Luhmann's physical slip-box contained tens of thousands of index cards, each with a unique alphanumeric address. A new note was not filed by subject but placed wherever it could be cross-referenced to an existing note; the address was written at the top and outgoing references were written inline. Over time the collection self-organised into dense clusters of related ideas connected by an explicit link graph — something that no hierarchical filing system produces automatically.

The digital Zettelkasten community has translated these principles into plain-text formats: each note is a single file, the unique identifier is a UUID or timestamp, and links between files replace the handwritten references on cards. The emergent structure from following links reveals which ideas are central (high in-degree) and which are peripheral, without the author ever imposing a top-down taxonomy.

Why ORE Studio uses it

ORE Studio's documentation spans domain concepts (ORE instrument types, interest rate curves), architecture decisions (component split, CMake conventions), agile artefacts (stories, tasks, sprints), LLM instructions, recipes, and manuals. A hierarchical directory structure alone cannot represent the cross-cutting links: a concept defined in doc/knowledge/ is referenced from doc/agile/ tasks, from doc/recipes/, and from doc/manual/. Treating the documentation as a Zettelkasten graph means:

  • Any page can link to any other page by UUID — location in the directory tree is not part of the link and files can be moved without breaking references.
  • The knowledge graph visualisation (org-roam-ui) immediately reveals which concepts are central to the project and which are peripheral.
  • LLMs can navigate the graph programmatically: compass show <UUID> prints a node's outgoing and incoming links, giving instant traversal without reading every file.
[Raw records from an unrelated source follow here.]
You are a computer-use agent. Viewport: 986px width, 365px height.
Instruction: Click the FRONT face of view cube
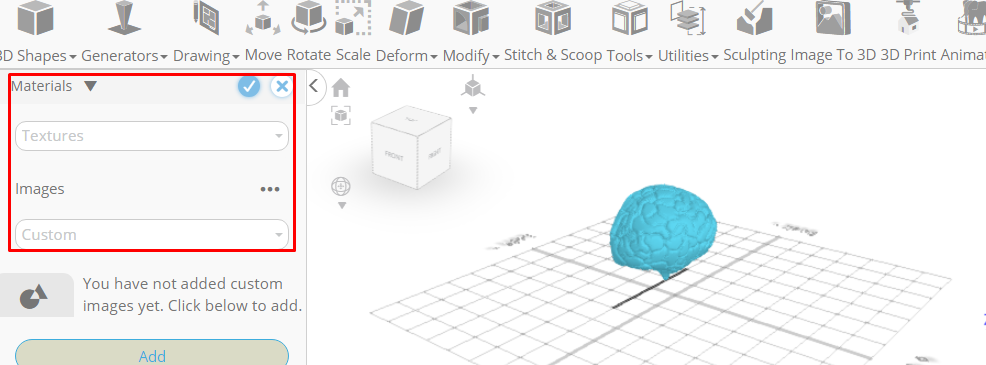click(394, 157)
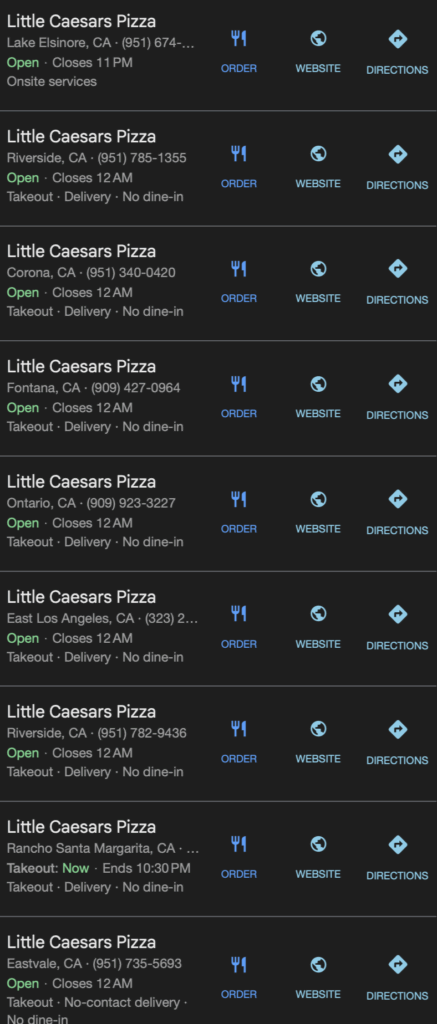Click Order icon for Lake Elsinore location

[x=238, y=39]
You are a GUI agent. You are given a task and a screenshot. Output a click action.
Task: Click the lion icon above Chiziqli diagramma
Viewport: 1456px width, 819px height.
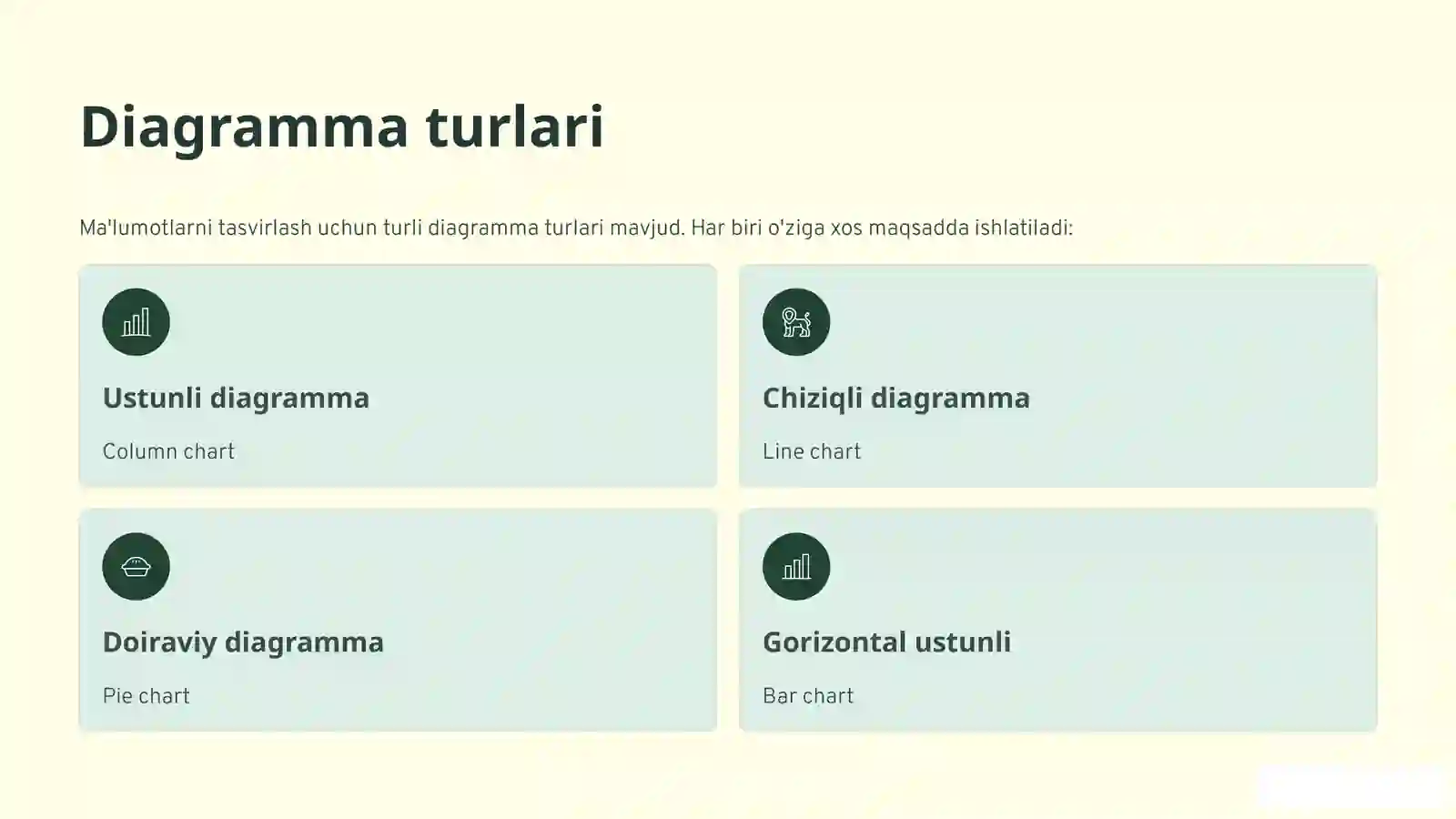pos(796,322)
The atomic note discipline

The most important constraint is the one hardest to maintain: each file should capture one idea, not a collection of loosely related ones. When a file grows, the right response is usually to extract a sub-topic into a new file and link to it, not to add another section. ORE Studio enforces this weakly — the document types (knowledge, recipe, component overview, task, story) are each scoped to a single subject — but within each type the author must resist the temptation to include tangential detail.